The Business Debugger: Beer and Observability Escape IT
I was a guest at .conf, Splunk’s annual event for users and analysts. It was both in person and on line. I was one of the several thousand people there in person, about which I will also be writing. Observability was a big topic, as was Splunk’s journey from log analysis tool to extensible platform.
I find observability quite fascinating. Enterprise IT systems are now so complex and have grown organically for so many years that we no longer know what is happening. They work, most of the time, for some definition of work, however when they break we are often at a loss to know why. Observability is the ability to look into the vast, sprawling patchwork. But this really is just the first step into a new and really exiting business role: observerability is escaping from IT into the broader business.
Part of the .conf22 keynote was how Heineken is using Spunk to figure out where lost things go. I’m not sure if that includes socks in the washer, but it definitely included tracking down missing invoices as well as understanding why palettes of beer don’t always end up where they should be. They have used Splunk’s combination of data ingestion, analysis and extensibility to build XOMI (pronounced “show me”) that offers up a comprehensive dashboard of where all sorts of things are across the business, including those missing invoices and the vanishing palettes of beer.
They key point here isn’t really knowing where those lost items happen to be, it’s more about working out which wormholes they managed to fall through to get there.

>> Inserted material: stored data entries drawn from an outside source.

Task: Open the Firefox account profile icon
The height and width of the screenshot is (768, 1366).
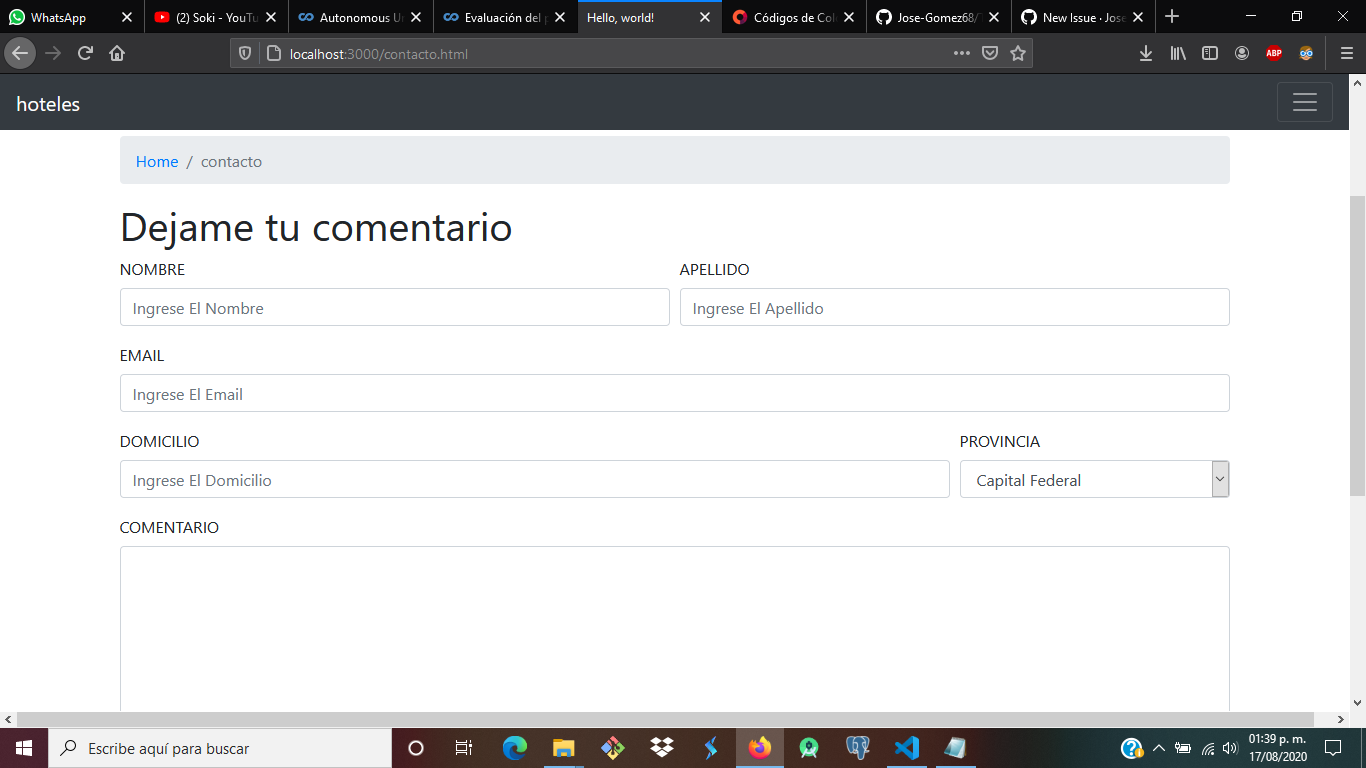Action: click(x=1242, y=53)
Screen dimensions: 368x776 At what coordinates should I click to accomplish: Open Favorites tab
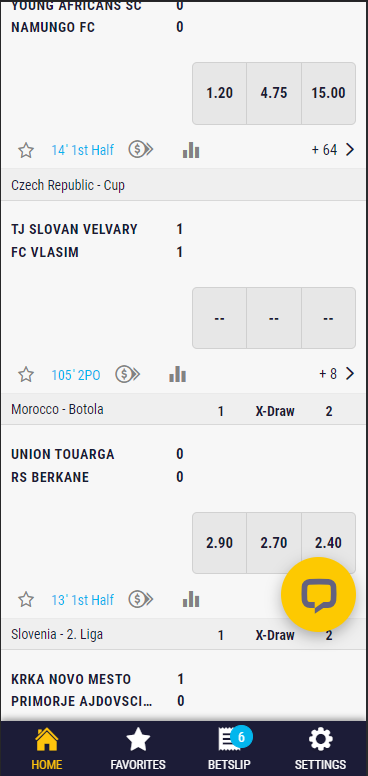click(x=138, y=749)
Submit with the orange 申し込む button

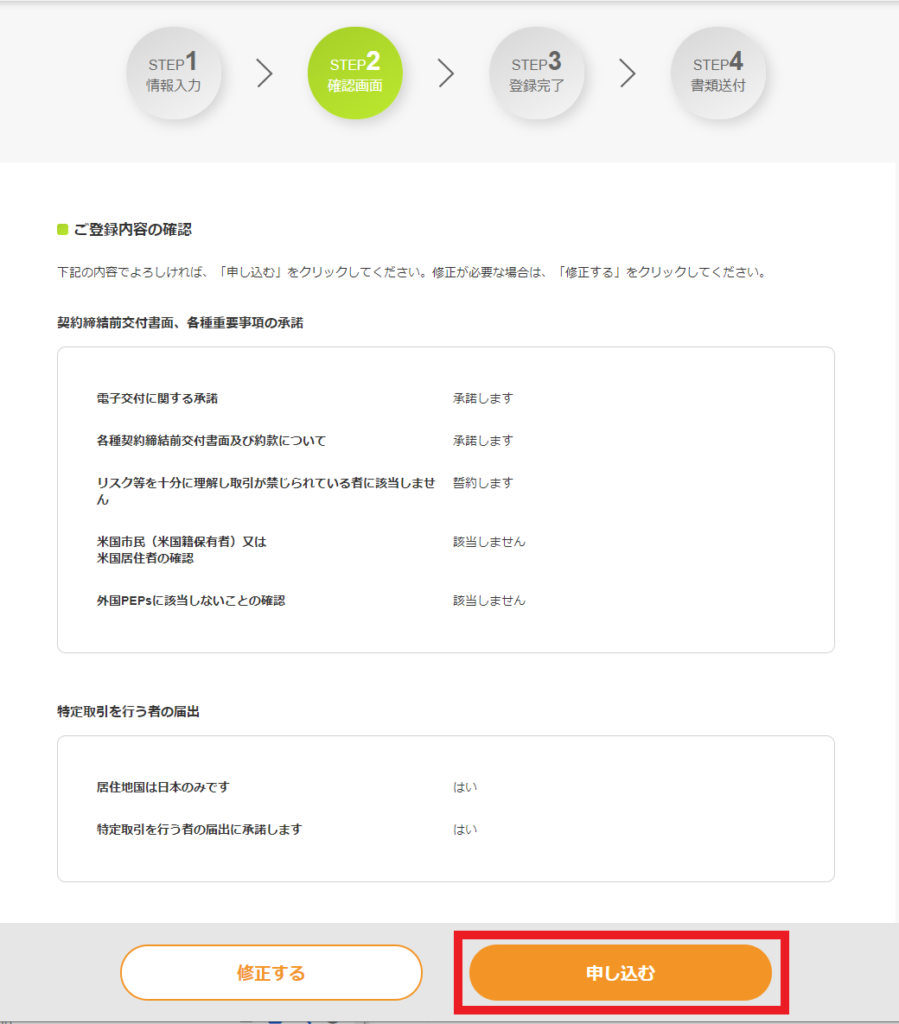620,972
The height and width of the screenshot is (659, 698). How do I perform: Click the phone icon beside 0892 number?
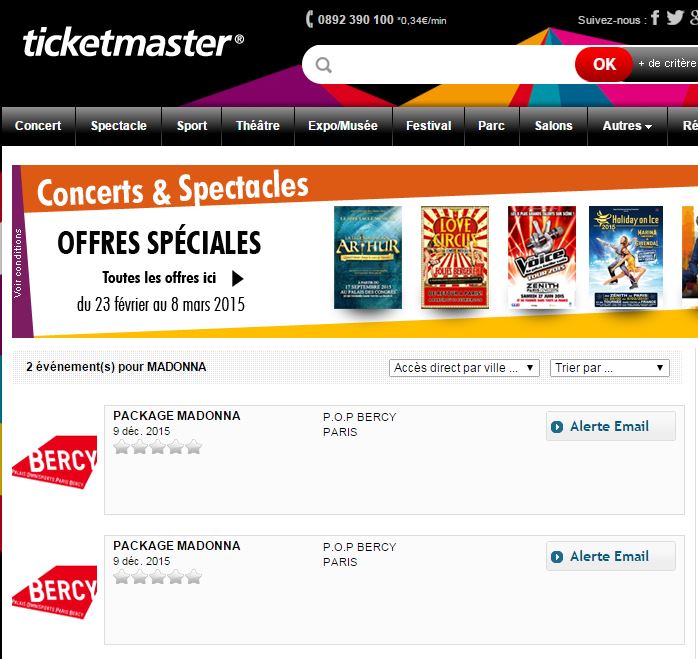(309, 19)
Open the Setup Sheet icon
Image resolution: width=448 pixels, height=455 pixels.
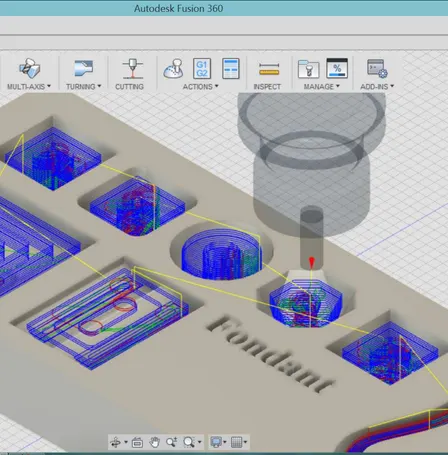[231, 68]
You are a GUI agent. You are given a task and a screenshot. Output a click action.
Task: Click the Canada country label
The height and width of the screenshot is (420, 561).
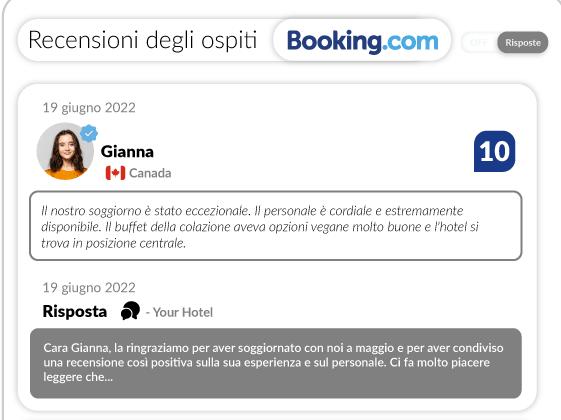point(150,173)
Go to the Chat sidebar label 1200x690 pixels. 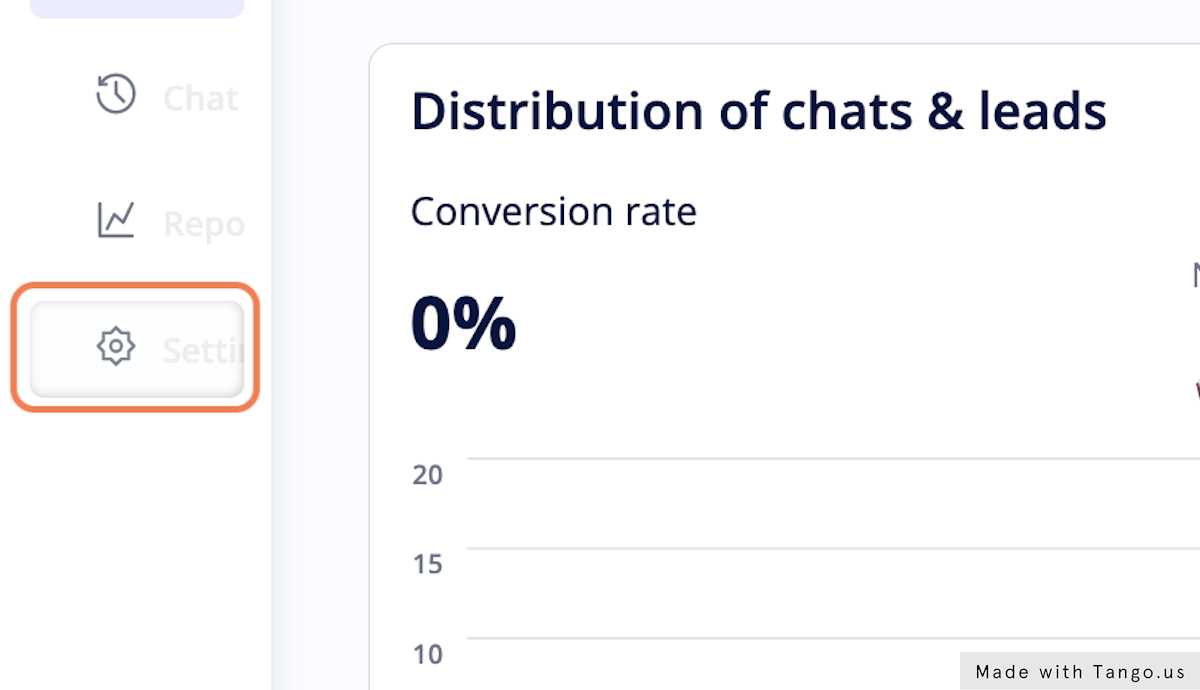tap(202, 98)
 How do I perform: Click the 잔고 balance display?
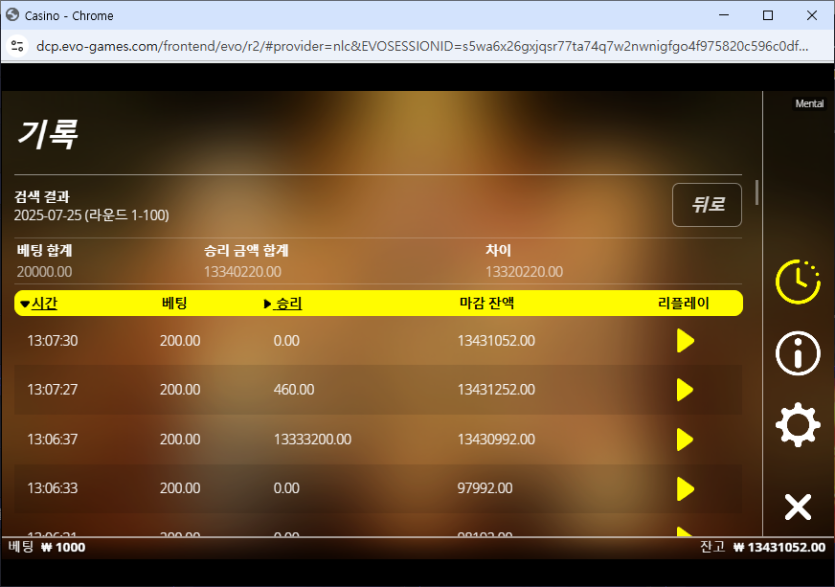pos(766,547)
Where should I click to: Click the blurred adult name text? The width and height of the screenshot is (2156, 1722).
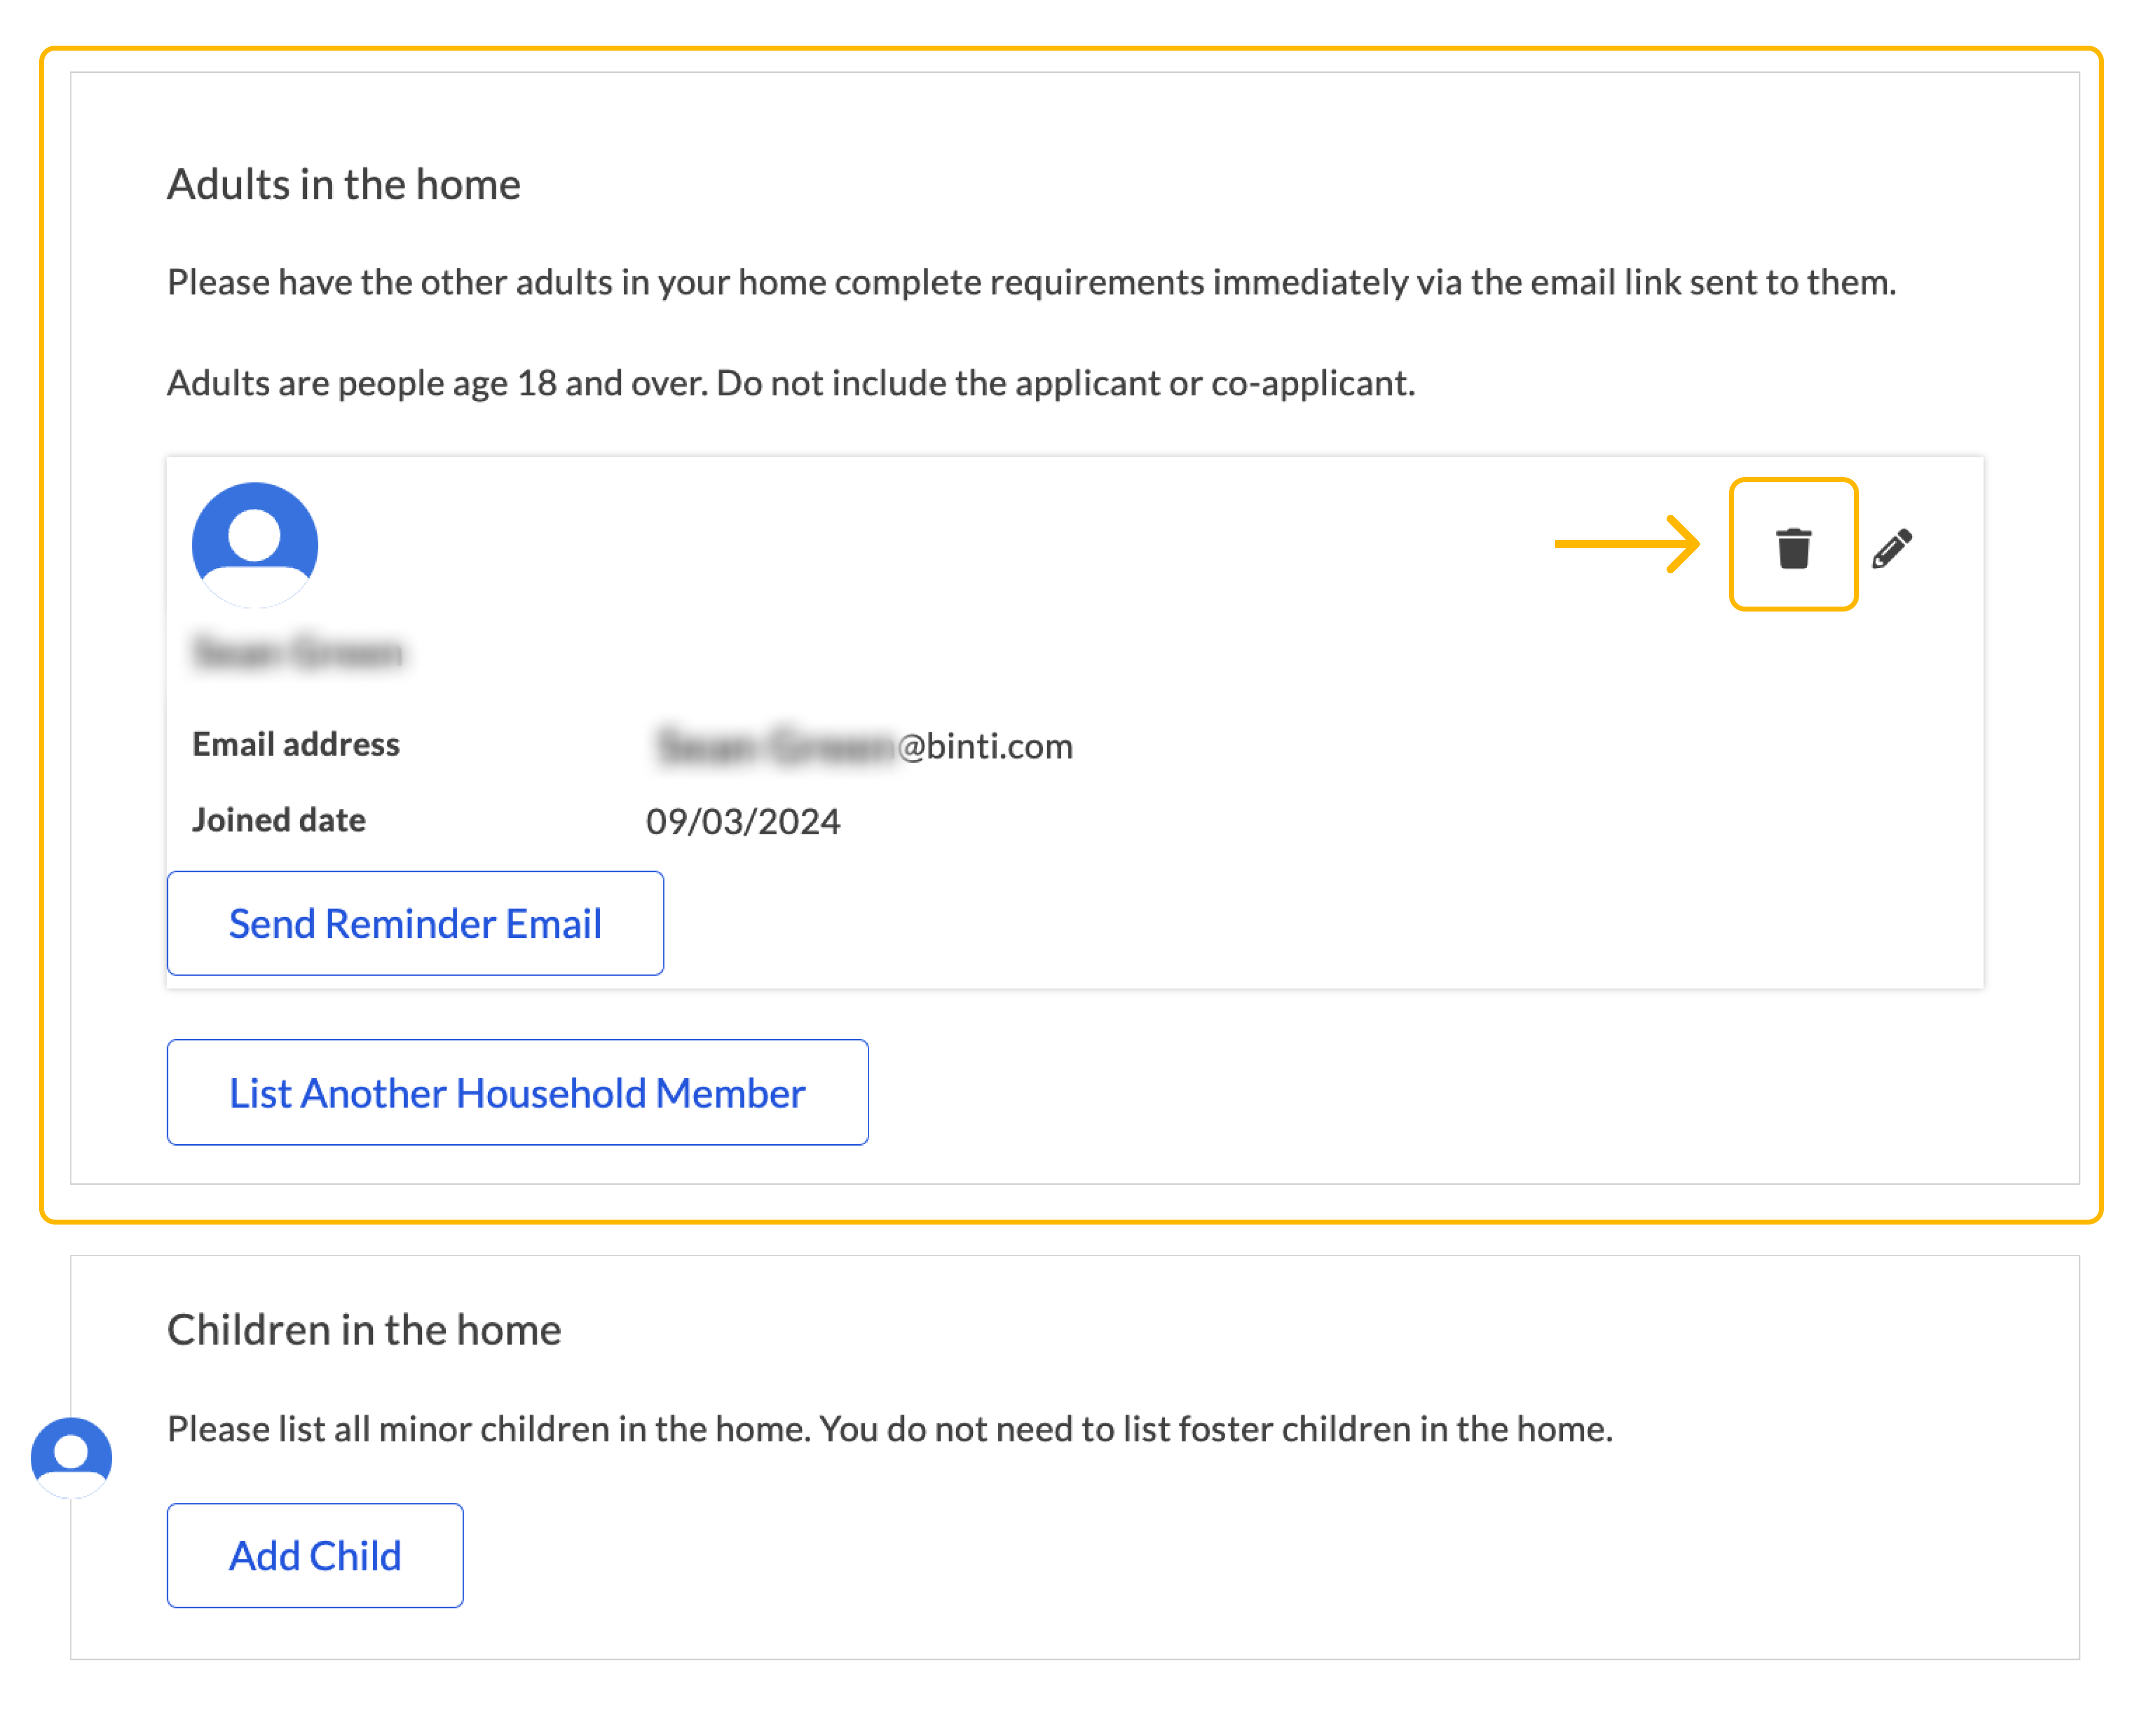298,652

This is the magic, and as a software engineer it suddenly felt very familiar to me. Observability provides the same view point into the state of the overall machine of the business as a debugger does when showing the contents of variables at a breakpoint.
It is axiomatic that once you know what is actually happening it is much easier to fix a problem. Some of the missing invoices were due to software allowing dates to be entered into what should have been purely numeric fields, resulting in the invoice being silently rejected by a more fastidious downstream process. Identifying that missing data entry validation was the root cause would have been an epic task without full observability across the network.
Further, given Splunk’s collection of integrations and ease of adding new connections, it is possible to directly open the appropriate piece of software to fix the problem, at the problem location. This is just like a traditional debugger firing up the IDE from a crash, at the line of code that has failed — but at the macro network level. Incredible power.
This is why observability forms what I think we should call the business debugger. Stuff goes wrong all over businesses, from exceptions constantly firing silently into logs to disappearing product, the combination of data ingestion, analysis and extensibility now provides a powerful tool for sorting it all out. The pandemic and recent supply chain issues has finally put business resilience back on the agenda, and this ability to identify and rapidly correct problems, provides a hugely important tool to build that resilience.